Can't Get The Nitrates Down

I disagree about 25% water changes I do roughly 10% Monthly the principal of changing 25% of water to reduce Nitrates will only work if the source of the excess Nitrates are resolved.
Nitrates and Phosphates should be dealt with in the system itself by adequate filtration sometimes, less is better than more too much LR can cause flow issues which means the LR will not do its job properly.

The purpose of water changes is to replenish used minerals heavy metals etc. I manage these with Balling Lite and trace elements, I do not agree with changing 25% of water in one go as it would be a shock to any coral for eg, in a week without balling my KH would drop from 8.5 to 5 changing 25% of the water with buffer added would force the KH back to 8.5 in less than an hour this is a massive change for corals and will cause shock to the them. With balling I dose 15 times a day so may KH stay stable with minor fluctuations.

If you where to change 25% water a week it would be better to do a smaller change daily and not shock corals.

It is true Nitrates at 20ppm are not terrible but will start to stunt growth of corals

I would skip the whole Algae scruber idea personally I would look into more basic solutions.

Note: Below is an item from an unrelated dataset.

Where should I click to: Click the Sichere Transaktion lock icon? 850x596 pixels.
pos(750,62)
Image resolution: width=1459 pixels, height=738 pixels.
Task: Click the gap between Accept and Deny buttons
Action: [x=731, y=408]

1. Do you have any dead spots in your flow?
2. You mention an external with LR in ? is the flow enough through this?
3. Are you using sponges anywhere in your system?
4. Are you over stocked?
5. Is your LR new or second hand from a tank break down?
6. Is your Sand new or from an old tank?
7. Has your sand been disturbed recently?
8. Have you stocked to quickly?

I am sure one of these will be the source of the problem if you need to export the nitrates look at products such as purigen but you need to fix the root cause not just the problem.
Or you will be throwing good water after bad
 
I disagree about 25% water changes

Its all according why you are doing the water change! A 25% water change weekly is beneficial on a small system and keeps everything running along in balance imho. I changed 25% every week for a year in my nano and was rewarded with very steady water conditions and an Anemone that grew to be massive and we all know how anemones like good water conditions.

If you are trying to bring nitrates/phosphates down then I agree with you - you need to find the source of the problem and fix that. I also agree that changing large amounts of water could shock the inhabitants if the tank is running high on phosphates etc.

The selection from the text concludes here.